Sunday, November 19, 2006

My Religion


Elton John was recently quoted as saying (I paraphrase) that if it were up to him he would outlaw all religions. I am sure he outraged many, as a statement like that is prone to do, but I thought it was a pretty genius statement. More blood has been spilled, more punches thrown, more boys fondled, in the name of one God or another than any video game, movie, rap song or book.

Regardless, it'll never happen. It'll take too much money to reprint all those calendars. And everyone knows the fucking Christmas albums were recorded back in July anyway.

But it got me thinking. If humans have to - HAVE TO - have a religion in their lives, as they have proved countless times over...why not mine? After all, I think I'm important. I think I have something to say. I like to rest on Sundays. I would like people to collect money for me. And to be honest, the thought of a little me on your dashboard or fridge makes me smile.

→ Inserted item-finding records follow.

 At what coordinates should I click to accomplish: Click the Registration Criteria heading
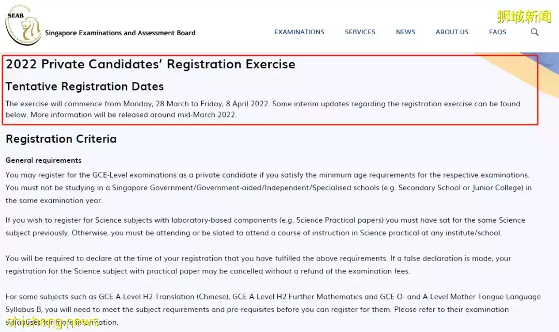61,139
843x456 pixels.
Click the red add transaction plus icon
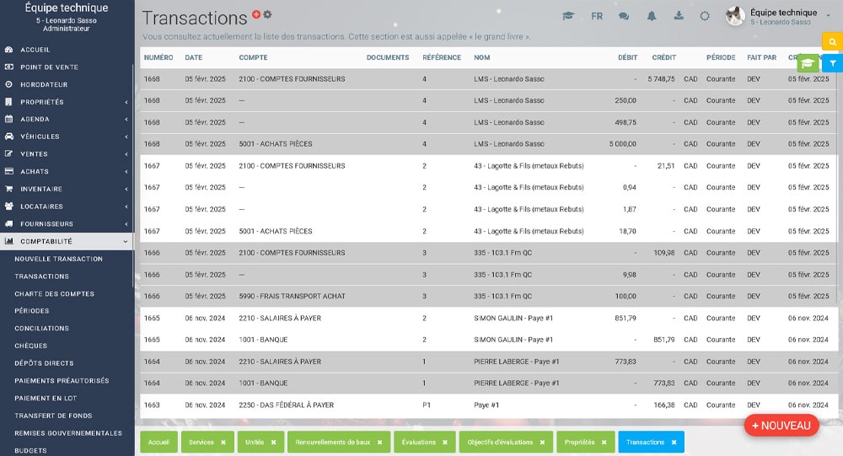[x=256, y=14]
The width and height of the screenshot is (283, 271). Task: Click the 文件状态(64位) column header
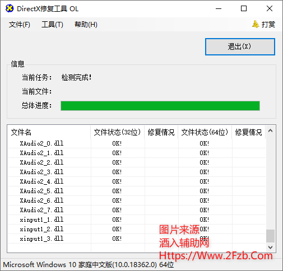tap(205, 132)
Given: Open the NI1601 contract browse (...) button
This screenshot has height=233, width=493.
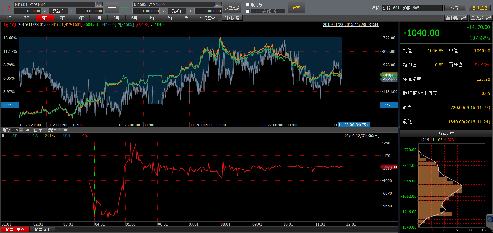Looking at the screenshot, I should [x=99, y=5].
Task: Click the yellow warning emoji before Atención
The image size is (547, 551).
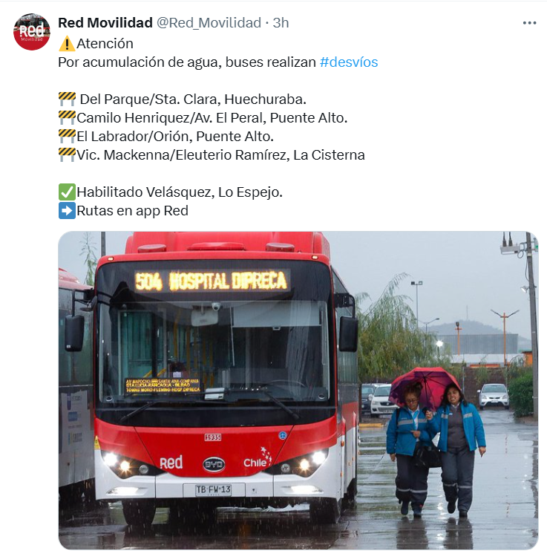Action: click(x=67, y=45)
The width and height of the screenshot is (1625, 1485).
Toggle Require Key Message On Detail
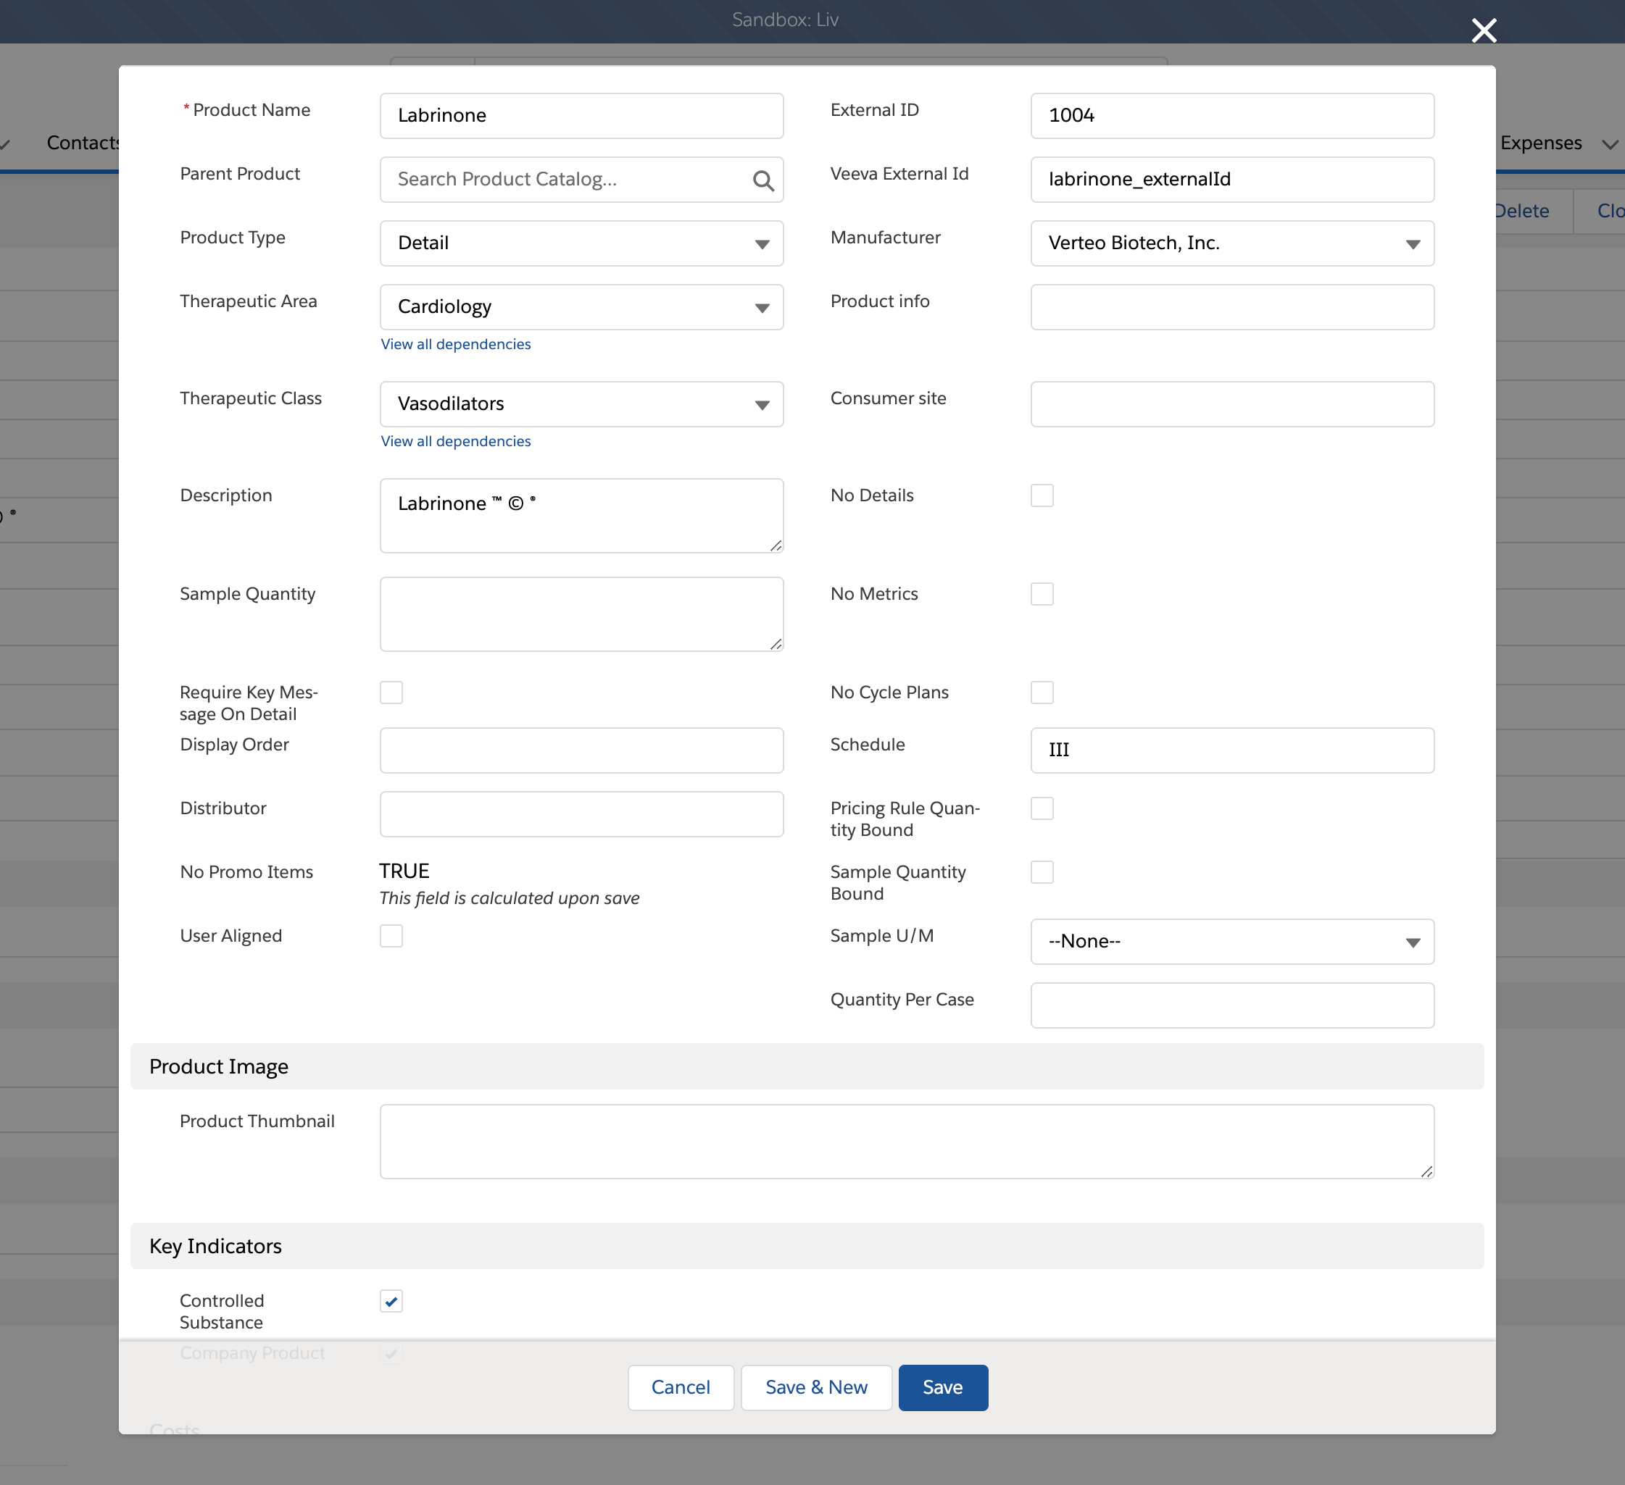click(x=391, y=692)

Fuck, if Tom Cruise and Katie Holmes can get married in a ceremony written by a science fiction writer that proclaims, "women need frilly things, like a comb, and sometimes a cat..." I know I can do better.

As far as I can tell, religion's most important contribution is the attempt to put a moral belief system in place. I get that. If believing in a God stops you from harming your neighbor, great. Now, if that same religion also encourages you to kill strangers in that same God's name I sense a contradiction.

So my first commandment would be - actually, even "commandment" is a little too religious for me. My first "tip" would be:

Adam's Tip #1: Don't do bad stuff.

I think that kind of sums it up. If you are pretty sure it is a bad thing to do to yourself or someone else, don't do it. Ten Commandments? I can think of a lot more than 10 bad things not to do. If we have to break it down by category we'll be here for days. "Thou Shalt Not Leave the Rest Room without Washing Thy Hands," "Thou Shall Fill Out Thy Deposit Slip BEFORE Getting On Line At Thy Bank" - I mean, where does it end? Don't do bad stuff. Done.

And if you don't follow Adam's Tip you won't be sent to a fiery netherworld after you die. Worse. People will think you are an asshole while you're still here on earth.

I am working on others. I can't mention #2 because it is huge I know people will rip that shit off but I am thinking the next two after that will be:

Adam's Tip #3: Don't dress your pets like people.

Adam's Tip #4: If Stanley Tucci is in it, it's probably a good movie.

Put Tip #1 into effect tomorrow. Let me know how it works out for you.